■ **Exercise**: Take the lines from the beginning of the material through the line containing "Bookshop (240, 2542)" and retype them exactly, leaving the pictures out.
Entries shown below:
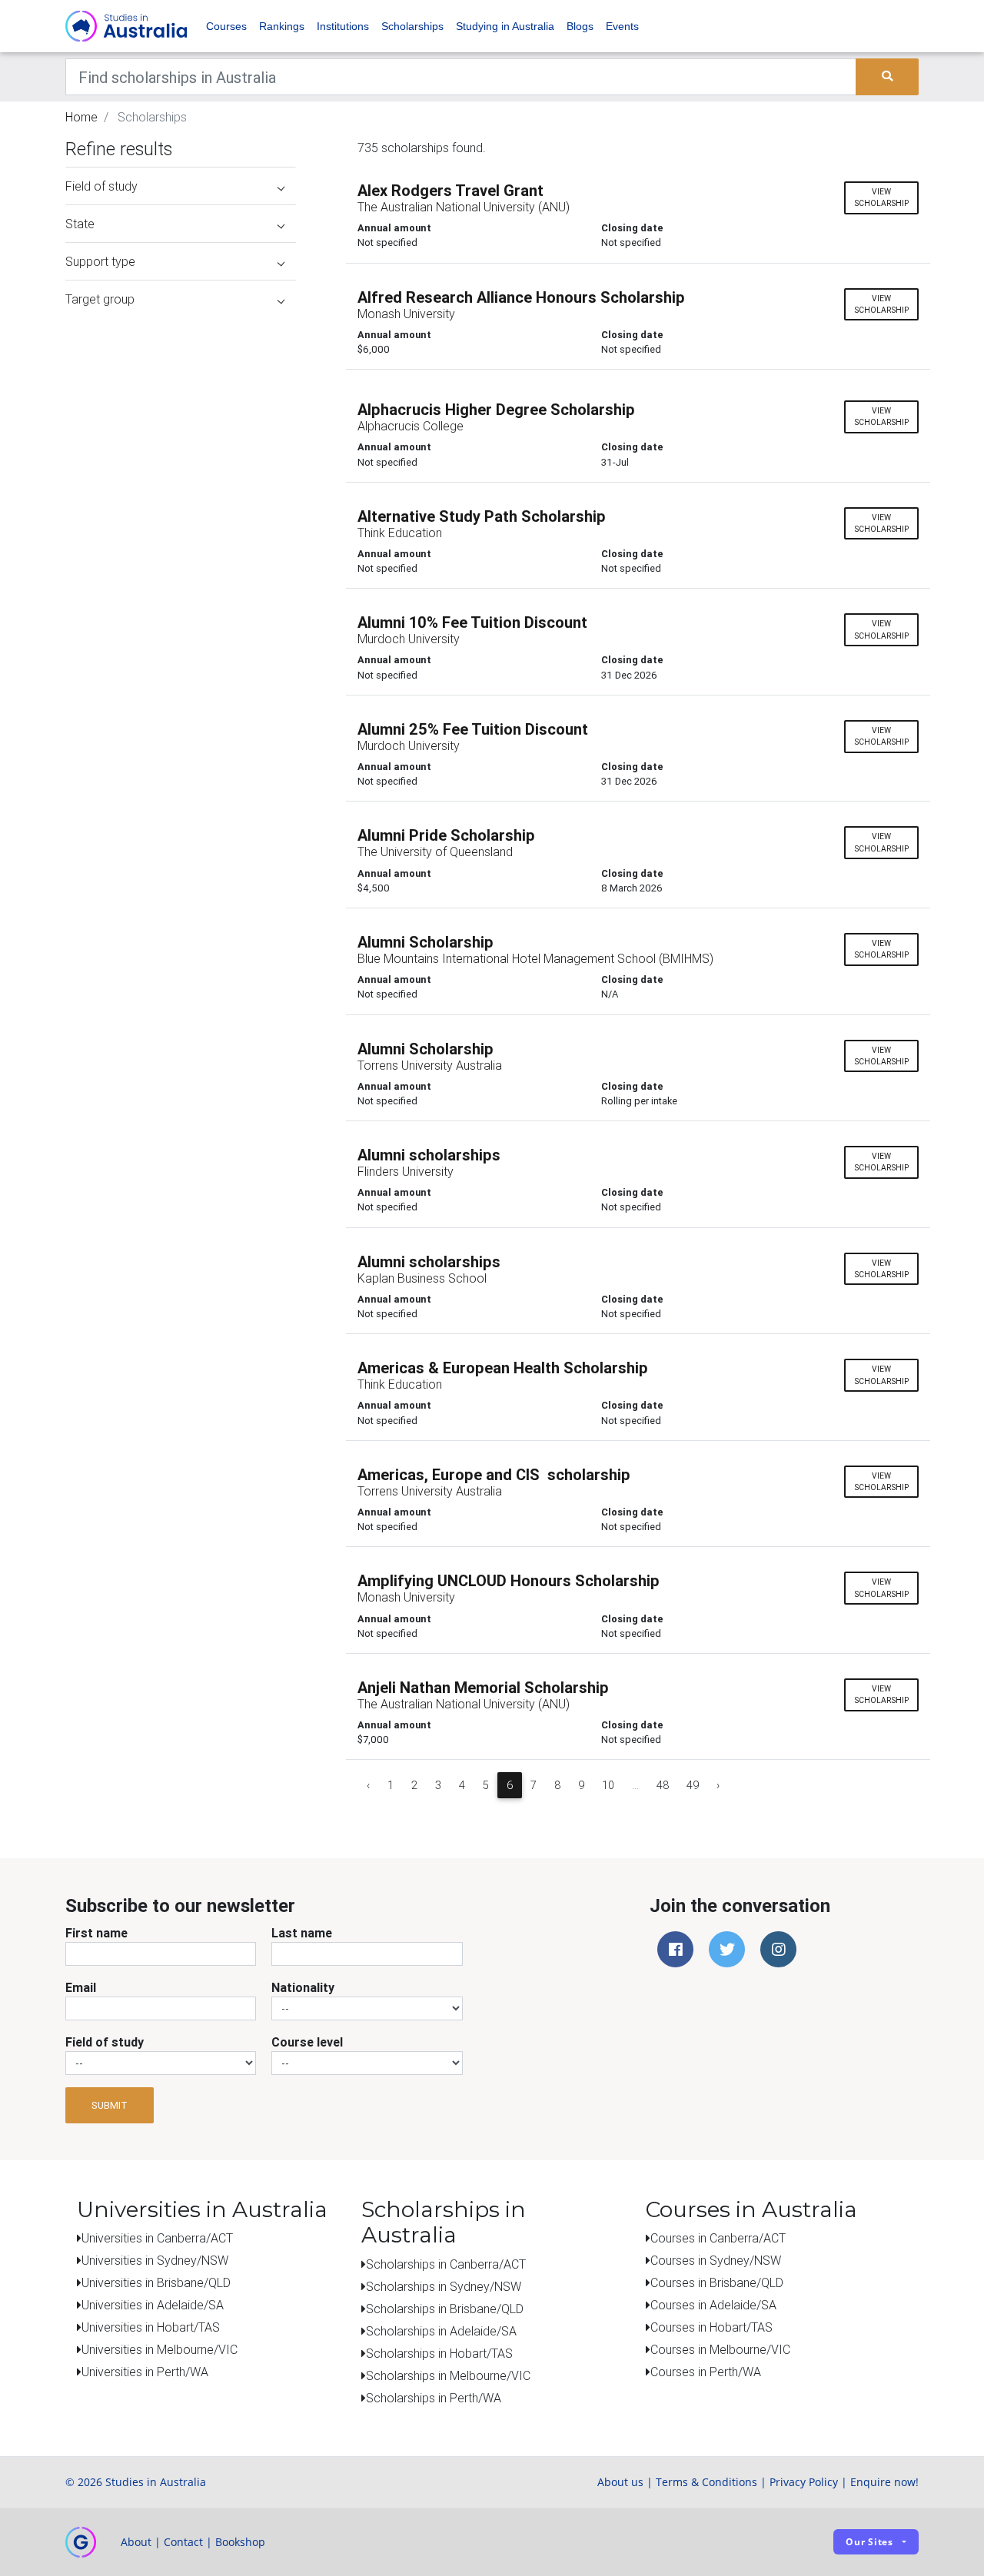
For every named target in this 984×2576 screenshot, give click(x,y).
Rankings (281, 26)
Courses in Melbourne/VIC (720, 2349)
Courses (226, 26)
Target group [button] (100, 299)
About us (620, 2482)
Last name (301, 1932)
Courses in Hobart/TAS (711, 2327)
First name (96, 1932)
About (136, 2542)
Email (80, 1987)
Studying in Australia (505, 26)
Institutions (343, 26)
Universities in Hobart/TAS (150, 2327)
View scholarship (881, 197)
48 (663, 1785)
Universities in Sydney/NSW (154, 2260)
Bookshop (240, 2542)
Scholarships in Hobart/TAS (439, 2353)
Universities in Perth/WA (144, 2371)
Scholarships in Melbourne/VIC (448, 2375)
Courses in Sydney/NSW (715, 2260)
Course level (307, 2042)
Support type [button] (100, 261)
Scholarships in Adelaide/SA (441, 2331)
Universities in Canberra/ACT (157, 2238)
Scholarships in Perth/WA (433, 2397)
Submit (109, 2105)
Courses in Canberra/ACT (718, 2238)
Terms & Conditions (706, 2482)
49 (692, 1785)
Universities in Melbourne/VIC (159, 2349)
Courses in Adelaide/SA (713, 2304)
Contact (183, 2542)
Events (622, 26)
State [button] (80, 223)
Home (81, 116)
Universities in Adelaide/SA (152, 2304)
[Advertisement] (180, 413)
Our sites (869, 2541)
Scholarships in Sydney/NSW (443, 2286)
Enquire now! (884, 2482)
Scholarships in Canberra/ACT (446, 2264)
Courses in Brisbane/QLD (716, 2282)
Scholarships (412, 26)
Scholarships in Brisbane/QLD (445, 2308)
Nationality (302, 1987)
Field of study (104, 2042)
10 (608, 1785)
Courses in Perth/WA (705, 2371)
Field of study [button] (101, 186)
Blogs (580, 26)
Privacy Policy (804, 2482)
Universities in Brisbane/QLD (156, 2282)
End of Entries shown.
■ **Output for this exercise**:
For every named target in this 984×2576 screenshot, give click(x,y).
Rankings (281, 26)
Courses in Melbourne/VIC (720, 2349)
Courses (226, 26)
Target group [button] (100, 299)
About us (620, 2482)
Last name (301, 1932)
Courses in Hobart/TAS (711, 2327)
First name (96, 1932)
About (136, 2542)
Email (80, 1987)
Studying in Australia (505, 26)
Institutions (343, 26)
Universities in Hobart/TAS (150, 2327)
View scholarship (881, 197)
48 (663, 1785)
Universities in Sydney/NSW (154, 2260)
Bookshop (240, 2542)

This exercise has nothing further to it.